Omit the images and retype the records verbatim.

━━━━━ Records for the task ━━━━━

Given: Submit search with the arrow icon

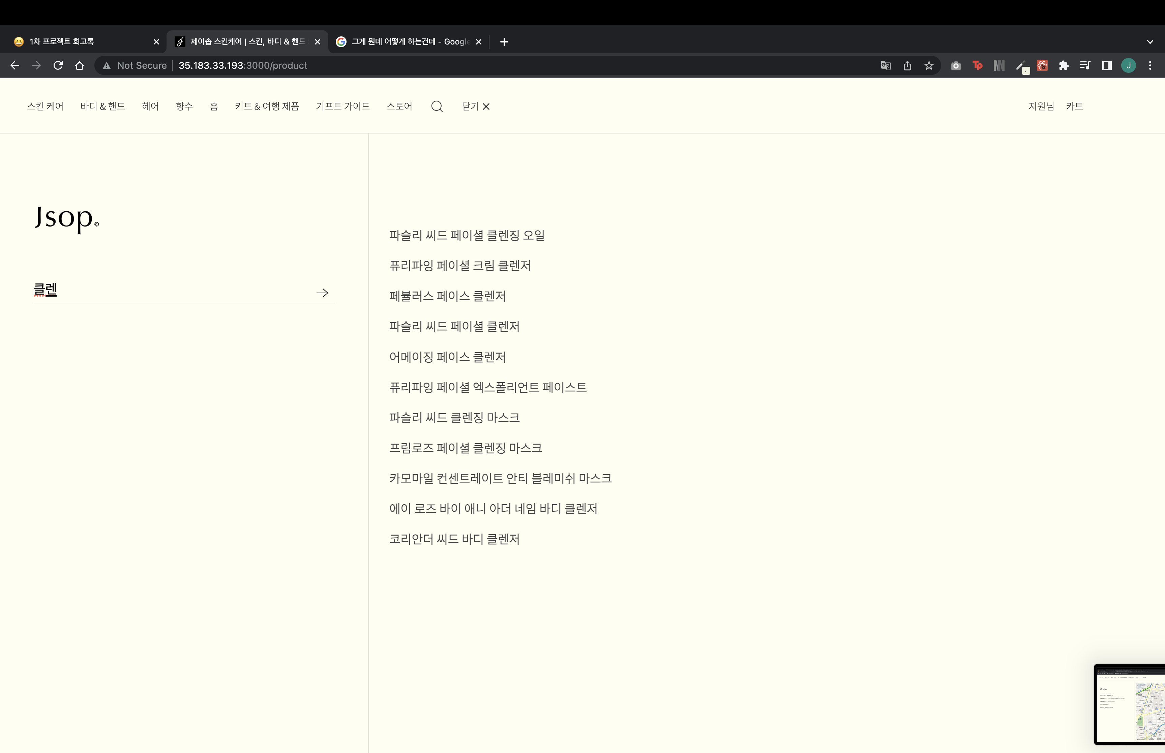Looking at the screenshot, I should tap(322, 293).
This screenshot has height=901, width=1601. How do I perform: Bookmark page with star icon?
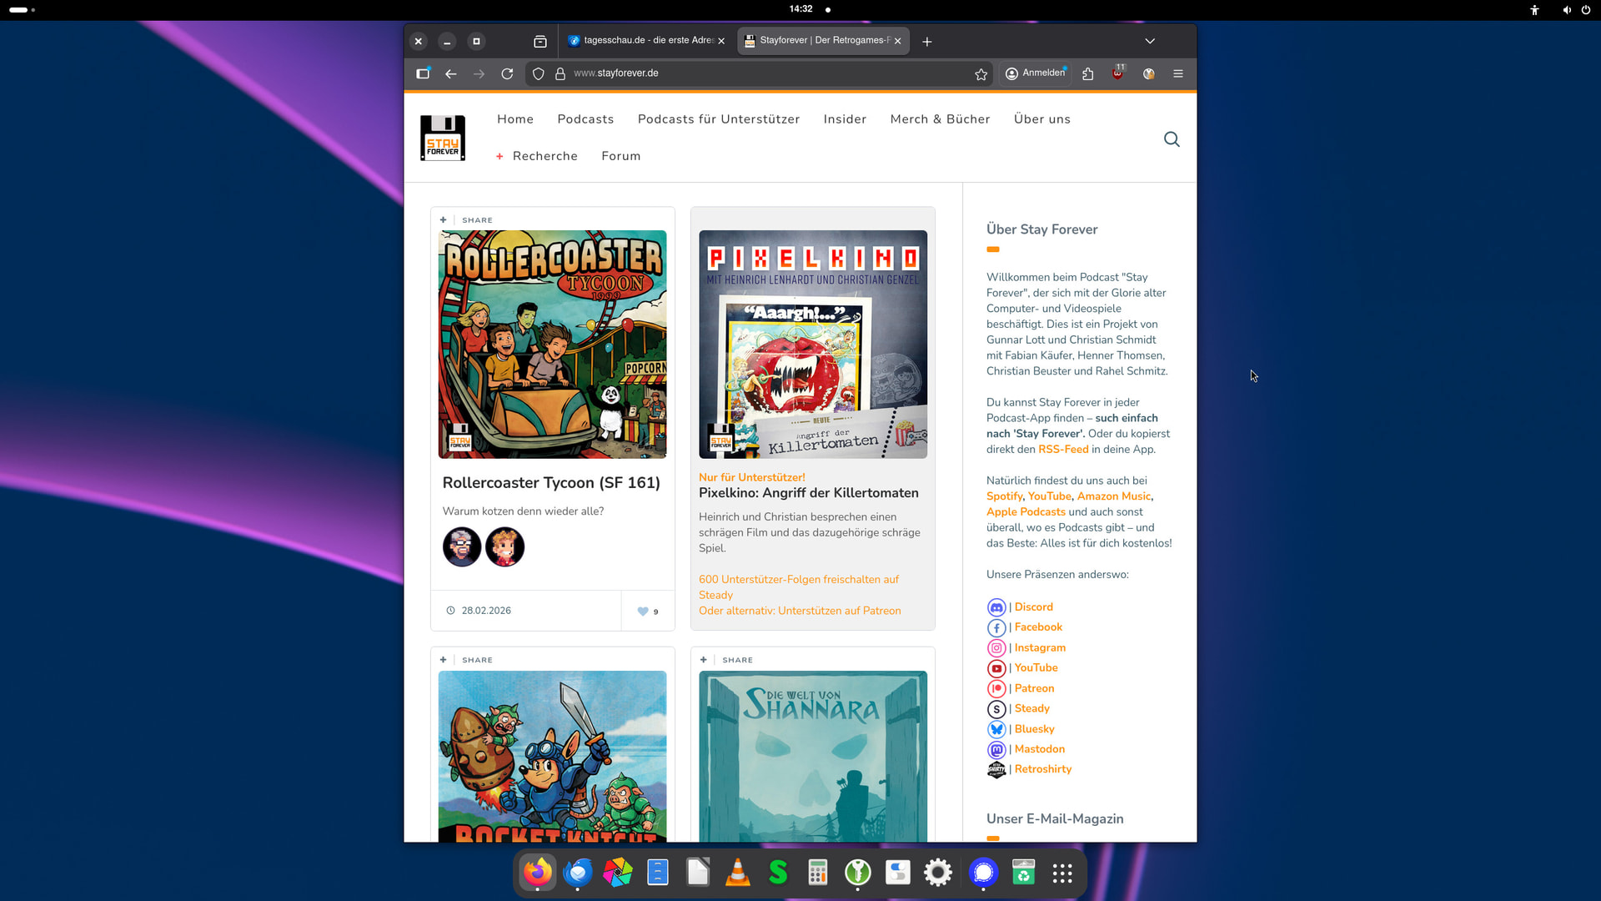[x=981, y=74]
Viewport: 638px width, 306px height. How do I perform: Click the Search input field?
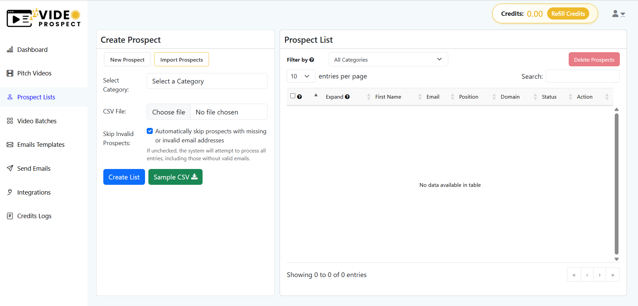[x=582, y=76]
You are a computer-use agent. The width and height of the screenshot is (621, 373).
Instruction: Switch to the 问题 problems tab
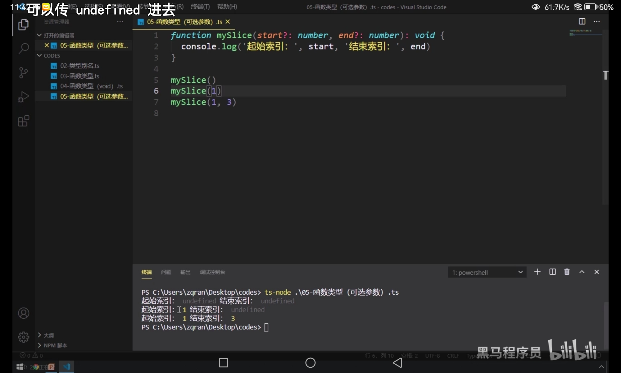[166, 272]
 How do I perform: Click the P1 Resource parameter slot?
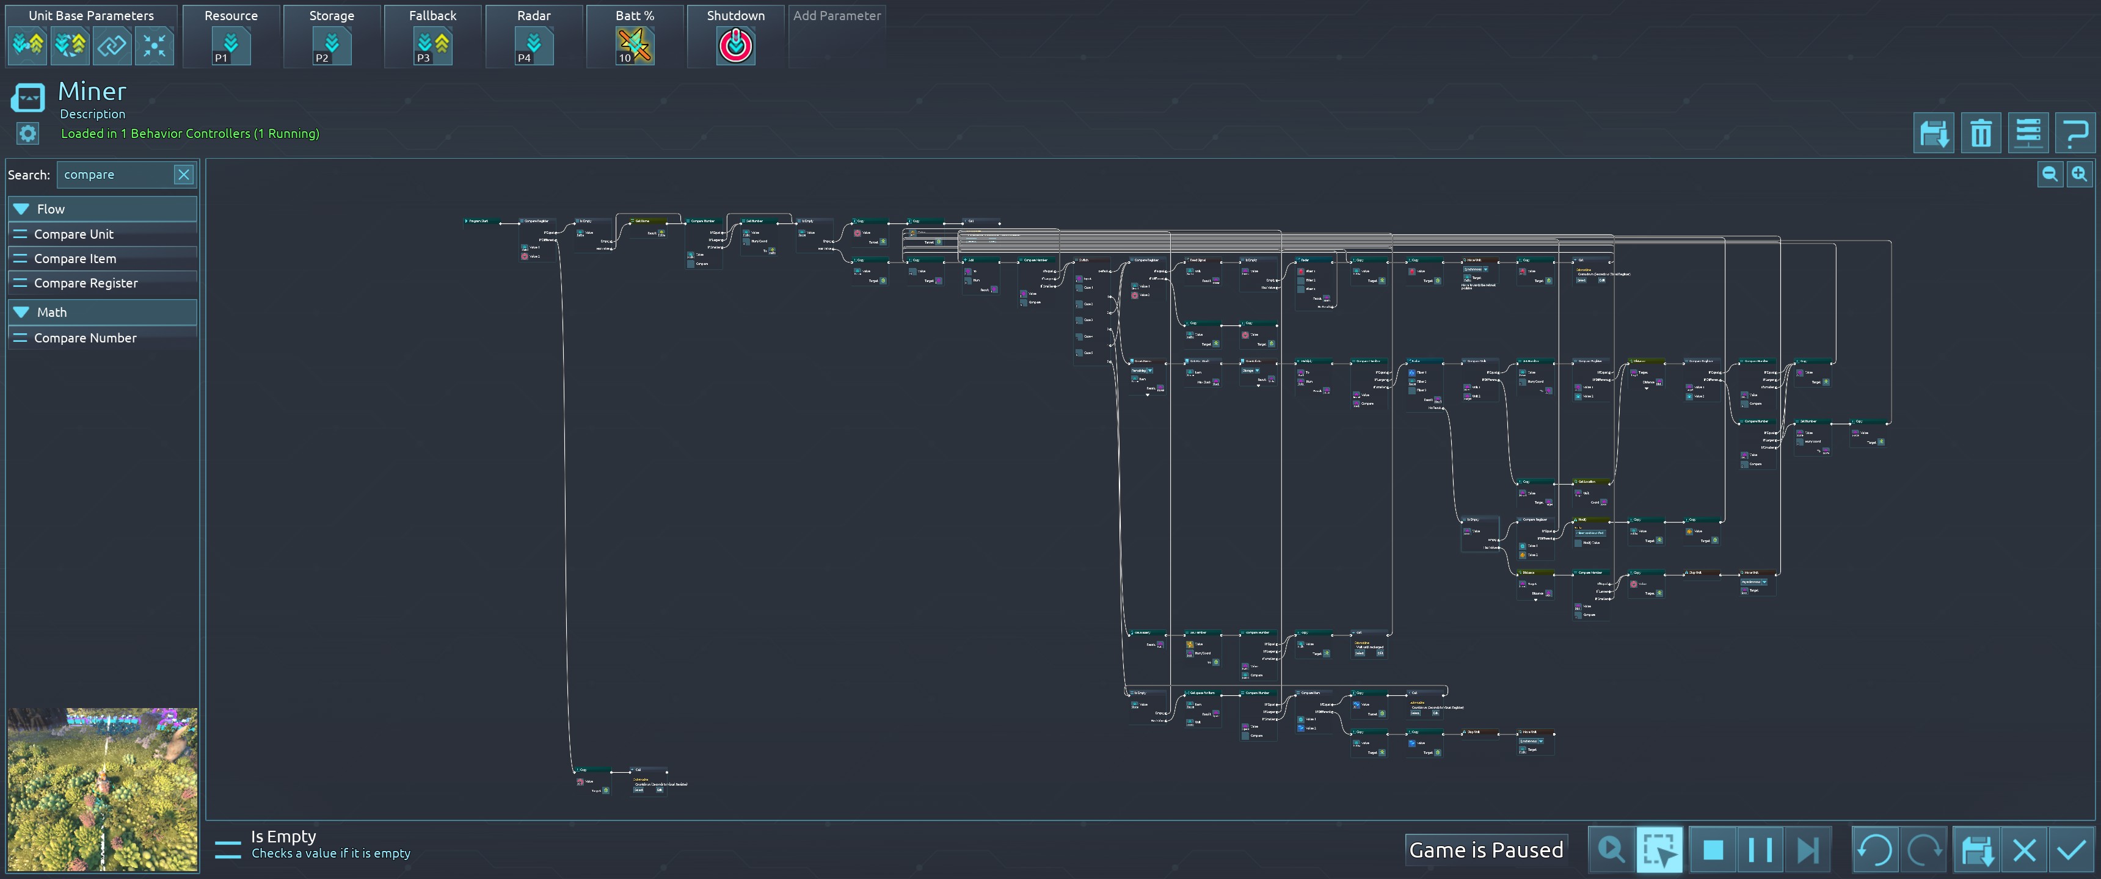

━━━━━

# [Solution for this exercise]
Given: Submit search with the arrow icon

Looking at the screenshot, I should tap(322, 293).
This screenshot has height=901, width=1601. How do I perform: Bookmark page with star icon?
[x=981, y=74]
Viewport: 638px width, 306px height. How do I perform: Click the Search input field?
[x=582, y=76]
You are a computer-use agent. The width and height of the screenshot is (621, 373).
Instruction: Switch to the 问题 problems tab
[166, 272]
 How do I perform: Click the P1 Resource parameter slot?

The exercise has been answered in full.